# [What is asked]
Rewrite the listing with every "Identify the location of" changed to "Find the position of", leaving everything else as it is.

[START OF Material to process]

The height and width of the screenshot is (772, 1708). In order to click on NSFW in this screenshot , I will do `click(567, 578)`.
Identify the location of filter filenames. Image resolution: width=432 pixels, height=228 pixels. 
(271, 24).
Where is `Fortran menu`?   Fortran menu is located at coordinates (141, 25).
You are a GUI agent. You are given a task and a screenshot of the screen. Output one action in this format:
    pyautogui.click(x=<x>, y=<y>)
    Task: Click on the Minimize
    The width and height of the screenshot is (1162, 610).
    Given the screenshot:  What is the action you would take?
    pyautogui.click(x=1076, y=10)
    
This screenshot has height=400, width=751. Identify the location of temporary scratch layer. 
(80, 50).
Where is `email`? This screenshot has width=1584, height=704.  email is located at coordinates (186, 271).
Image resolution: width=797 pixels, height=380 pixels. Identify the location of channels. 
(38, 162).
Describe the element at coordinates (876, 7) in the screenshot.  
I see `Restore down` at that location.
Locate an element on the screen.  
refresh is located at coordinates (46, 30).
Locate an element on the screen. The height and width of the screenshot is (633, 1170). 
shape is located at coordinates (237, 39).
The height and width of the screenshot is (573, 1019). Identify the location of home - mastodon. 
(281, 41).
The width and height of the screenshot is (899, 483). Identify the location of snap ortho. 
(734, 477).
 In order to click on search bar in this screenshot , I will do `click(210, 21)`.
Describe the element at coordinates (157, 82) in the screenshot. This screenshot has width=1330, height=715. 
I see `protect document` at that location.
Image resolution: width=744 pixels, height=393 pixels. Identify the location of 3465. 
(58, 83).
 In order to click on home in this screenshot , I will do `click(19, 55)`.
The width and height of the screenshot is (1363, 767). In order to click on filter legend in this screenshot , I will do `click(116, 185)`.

[END OF Material to process]

# [Result]
The height and width of the screenshot is (772, 1708). In order to click on NSFW in this screenshot , I will do `click(567, 578)`.
Find the position of filter filenames. Image resolution: width=432 pixels, height=228 pixels. 
(271, 24).
Where is `Fortran menu`?   Fortran menu is located at coordinates (141, 25).
You are a GUI agent. You are given a task and a screenshot of the screen. Output one action in this format:
    pyautogui.click(x=<x>, y=<y>)
    Task: Click on the Minimize
    The width and height of the screenshot is (1162, 610).
    Given the screenshot:  What is the action you would take?
    pyautogui.click(x=1076, y=10)
    
This screenshot has height=400, width=751. Find the position of temporary scratch layer. 
(80, 50).
Where is `email`? This screenshot has width=1584, height=704.  email is located at coordinates (186, 271).
Image resolution: width=797 pixels, height=380 pixels. Find the position of channels. 
(38, 162).
Describe the element at coordinates (876, 7) in the screenshot.  
I see `Restore down` at that location.
Locate an element on the screen.  
refresh is located at coordinates (46, 30).
Locate an element on the screen. The height and width of the screenshot is (633, 1170). 
shape is located at coordinates (237, 39).
The height and width of the screenshot is (573, 1019). Find the position of home - mastodon. 
(281, 41).
The width and height of the screenshot is (899, 483). Find the position of snap ortho. 
(734, 477).
 In order to click on search bar in this screenshot , I will do `click(210, 21)`.
Describe the element at coordinates (157, 82) in the screenshot. This screenshot has width=1330, height=715. 
I see `protect document` at that location.
Image resolution: width=744 pixels, height=393 pixels. Find the position of 3465. 
(58, 83).
 In order to click on home in this screenshot , I will do `click(19, 55)`.
The width and height of the screenshot is (1363, 767). In order to click on filter legend in this screenshot , I will do `click(116, 185)`.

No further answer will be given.